Jorge Carvalho do Nascimento*

 

 

Conheci o trabalho de Antonio Boulanger em 2006, quando estava trabalhando na pesquisa que resultou no livro A ESCOLA DE BADEN-POWELL. Até então ouvira falar do seu trabalho como pesquisador e aplicado estudioso da história do Escotismo, mas não conhecia a sua produção. À época da minha pesquisa, quando li o seu livro O CHAPELÃO, terminei a leitura contaminado pela boa qualidade da sua atividade de pesquisador.

No último final de semana acabei de fazer a leitura do mais novo livro de Antonio Boulanger. O MOVIMENTO: OS PRIMEIROS ANOS DO ESCOTISMO é um livro de 143 páginas publicado pela editora Letra Capital, onde Boulanger demonstra as dificuldades e contradições existentes no processo de afirmação do Escotismo, o maior movimento juvenil de Educação extraescolar do mundo.

**Objetivo da tarefa:** De acordo com o texto sobre o livro de Antonio Boulanger, qual editora publicou O MOVIMENTO: OS PRIMEIROS ANOS DO ESCOTISMO?

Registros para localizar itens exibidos

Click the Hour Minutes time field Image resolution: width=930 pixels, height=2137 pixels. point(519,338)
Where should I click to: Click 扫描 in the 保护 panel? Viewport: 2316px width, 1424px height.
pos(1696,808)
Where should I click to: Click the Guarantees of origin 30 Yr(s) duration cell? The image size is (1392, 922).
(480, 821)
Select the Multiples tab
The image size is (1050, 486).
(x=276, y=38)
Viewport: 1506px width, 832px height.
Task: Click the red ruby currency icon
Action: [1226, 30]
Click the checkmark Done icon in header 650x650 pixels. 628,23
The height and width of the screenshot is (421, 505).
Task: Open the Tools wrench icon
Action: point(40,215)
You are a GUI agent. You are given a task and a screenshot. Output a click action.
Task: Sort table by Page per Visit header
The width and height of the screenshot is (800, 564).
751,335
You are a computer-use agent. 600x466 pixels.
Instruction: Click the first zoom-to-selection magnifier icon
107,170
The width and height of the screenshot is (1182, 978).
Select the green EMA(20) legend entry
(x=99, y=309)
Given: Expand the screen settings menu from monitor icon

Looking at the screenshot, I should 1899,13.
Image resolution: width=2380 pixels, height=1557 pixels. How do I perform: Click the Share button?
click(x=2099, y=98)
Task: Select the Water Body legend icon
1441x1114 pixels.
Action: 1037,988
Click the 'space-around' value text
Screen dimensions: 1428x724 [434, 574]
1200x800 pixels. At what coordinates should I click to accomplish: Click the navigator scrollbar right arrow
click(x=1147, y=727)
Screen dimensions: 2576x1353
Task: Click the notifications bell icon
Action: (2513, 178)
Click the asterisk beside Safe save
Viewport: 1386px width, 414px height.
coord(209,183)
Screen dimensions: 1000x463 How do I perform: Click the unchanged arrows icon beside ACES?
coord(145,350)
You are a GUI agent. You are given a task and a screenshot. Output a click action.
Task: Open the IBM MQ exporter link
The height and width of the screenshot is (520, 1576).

**Solução da tarefa:** A editora Letra Capital.